▶ [TASK TO COMPLETE]
Records follow. Copy every line with "below".

Saved data entries:
####################
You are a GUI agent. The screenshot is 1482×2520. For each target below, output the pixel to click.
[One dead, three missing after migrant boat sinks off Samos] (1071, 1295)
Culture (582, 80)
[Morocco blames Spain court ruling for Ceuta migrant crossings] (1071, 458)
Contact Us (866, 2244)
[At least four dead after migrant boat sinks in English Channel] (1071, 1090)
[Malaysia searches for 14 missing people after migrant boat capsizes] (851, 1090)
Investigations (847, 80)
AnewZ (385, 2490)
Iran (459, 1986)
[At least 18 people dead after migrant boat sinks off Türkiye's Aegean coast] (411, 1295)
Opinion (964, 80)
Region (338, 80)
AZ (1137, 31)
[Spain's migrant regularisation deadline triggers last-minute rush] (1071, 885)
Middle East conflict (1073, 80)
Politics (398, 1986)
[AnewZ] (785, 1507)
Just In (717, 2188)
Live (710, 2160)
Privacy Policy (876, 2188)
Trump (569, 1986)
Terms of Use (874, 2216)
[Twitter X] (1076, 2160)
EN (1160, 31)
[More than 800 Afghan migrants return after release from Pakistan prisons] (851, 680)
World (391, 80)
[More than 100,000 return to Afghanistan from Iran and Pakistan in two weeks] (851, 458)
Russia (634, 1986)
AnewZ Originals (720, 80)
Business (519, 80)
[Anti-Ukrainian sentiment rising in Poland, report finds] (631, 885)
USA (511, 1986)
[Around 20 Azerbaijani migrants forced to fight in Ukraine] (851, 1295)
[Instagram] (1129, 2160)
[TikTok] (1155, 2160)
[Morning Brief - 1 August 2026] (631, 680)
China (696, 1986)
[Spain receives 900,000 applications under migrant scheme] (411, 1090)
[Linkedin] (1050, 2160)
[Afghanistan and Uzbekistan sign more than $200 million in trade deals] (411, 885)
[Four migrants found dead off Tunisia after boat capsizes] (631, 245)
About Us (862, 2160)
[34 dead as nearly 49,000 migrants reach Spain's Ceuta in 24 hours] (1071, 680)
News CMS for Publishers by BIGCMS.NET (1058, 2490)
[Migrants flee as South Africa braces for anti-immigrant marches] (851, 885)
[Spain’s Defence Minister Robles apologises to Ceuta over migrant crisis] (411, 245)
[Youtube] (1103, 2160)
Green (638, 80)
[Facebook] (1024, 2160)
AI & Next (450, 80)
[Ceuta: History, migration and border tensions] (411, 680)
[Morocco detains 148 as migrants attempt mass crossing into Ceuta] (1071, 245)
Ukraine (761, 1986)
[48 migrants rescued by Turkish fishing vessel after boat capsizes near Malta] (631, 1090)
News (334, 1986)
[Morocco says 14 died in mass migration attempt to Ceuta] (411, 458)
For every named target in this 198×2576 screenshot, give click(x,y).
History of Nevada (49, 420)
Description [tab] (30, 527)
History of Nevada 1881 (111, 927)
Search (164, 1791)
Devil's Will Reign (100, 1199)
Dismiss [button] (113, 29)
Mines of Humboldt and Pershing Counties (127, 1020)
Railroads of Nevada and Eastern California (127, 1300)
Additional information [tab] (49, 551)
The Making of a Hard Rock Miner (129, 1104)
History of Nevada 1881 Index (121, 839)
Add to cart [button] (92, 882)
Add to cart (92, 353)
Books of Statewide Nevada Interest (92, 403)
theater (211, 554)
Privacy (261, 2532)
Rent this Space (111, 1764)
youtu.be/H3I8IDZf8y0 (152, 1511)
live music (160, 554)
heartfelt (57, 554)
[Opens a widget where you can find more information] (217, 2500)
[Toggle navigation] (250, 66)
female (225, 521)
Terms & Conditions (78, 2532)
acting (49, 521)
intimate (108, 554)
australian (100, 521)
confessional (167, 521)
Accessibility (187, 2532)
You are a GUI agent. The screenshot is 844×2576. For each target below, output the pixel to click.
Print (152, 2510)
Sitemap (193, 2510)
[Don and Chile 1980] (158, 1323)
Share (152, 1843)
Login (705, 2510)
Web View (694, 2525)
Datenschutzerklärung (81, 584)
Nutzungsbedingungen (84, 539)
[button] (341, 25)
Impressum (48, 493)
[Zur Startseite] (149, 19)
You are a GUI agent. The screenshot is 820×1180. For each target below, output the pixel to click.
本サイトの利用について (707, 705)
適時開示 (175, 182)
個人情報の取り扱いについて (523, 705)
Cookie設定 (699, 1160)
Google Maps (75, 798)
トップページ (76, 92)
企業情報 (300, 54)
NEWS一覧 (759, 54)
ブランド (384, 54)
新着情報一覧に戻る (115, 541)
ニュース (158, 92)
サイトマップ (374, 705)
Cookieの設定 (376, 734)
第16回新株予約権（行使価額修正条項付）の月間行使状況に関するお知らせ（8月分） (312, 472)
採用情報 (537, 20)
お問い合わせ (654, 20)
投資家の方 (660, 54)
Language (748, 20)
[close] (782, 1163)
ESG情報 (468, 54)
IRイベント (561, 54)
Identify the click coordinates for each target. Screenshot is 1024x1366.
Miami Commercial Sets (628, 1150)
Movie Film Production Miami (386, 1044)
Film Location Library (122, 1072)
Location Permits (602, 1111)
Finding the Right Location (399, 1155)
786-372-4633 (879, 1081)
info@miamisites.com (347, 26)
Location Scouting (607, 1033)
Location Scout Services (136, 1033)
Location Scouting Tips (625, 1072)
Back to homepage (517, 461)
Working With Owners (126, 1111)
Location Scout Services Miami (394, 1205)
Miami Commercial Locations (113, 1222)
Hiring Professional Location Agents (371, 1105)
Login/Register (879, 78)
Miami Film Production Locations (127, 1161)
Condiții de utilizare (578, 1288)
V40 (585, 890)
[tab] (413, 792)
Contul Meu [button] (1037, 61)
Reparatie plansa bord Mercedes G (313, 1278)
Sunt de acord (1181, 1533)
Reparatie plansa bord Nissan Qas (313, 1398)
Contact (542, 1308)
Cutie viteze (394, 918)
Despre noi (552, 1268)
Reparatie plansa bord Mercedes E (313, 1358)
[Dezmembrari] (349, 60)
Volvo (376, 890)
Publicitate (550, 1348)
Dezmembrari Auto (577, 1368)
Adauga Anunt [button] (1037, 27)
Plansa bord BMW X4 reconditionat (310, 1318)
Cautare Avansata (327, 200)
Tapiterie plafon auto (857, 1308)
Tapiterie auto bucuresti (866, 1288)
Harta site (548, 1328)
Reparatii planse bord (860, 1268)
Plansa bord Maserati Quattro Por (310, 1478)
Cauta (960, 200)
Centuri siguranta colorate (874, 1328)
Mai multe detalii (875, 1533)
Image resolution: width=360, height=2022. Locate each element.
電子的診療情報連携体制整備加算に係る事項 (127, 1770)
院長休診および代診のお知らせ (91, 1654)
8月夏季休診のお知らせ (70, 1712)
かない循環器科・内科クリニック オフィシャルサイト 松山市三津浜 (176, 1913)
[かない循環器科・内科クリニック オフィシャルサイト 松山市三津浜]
####################
▶ [WRITTEN RESPONSE]
You are a GUI agent. The screenshot is 1482×2520. For each target below, output the pixel to click.
You are a GUI agent. The screenshot is 844×2576. For each target below, output the pixel to click.
You are a GUI agent. The screenshot is 820×1180. For each target below, output the pixel to click.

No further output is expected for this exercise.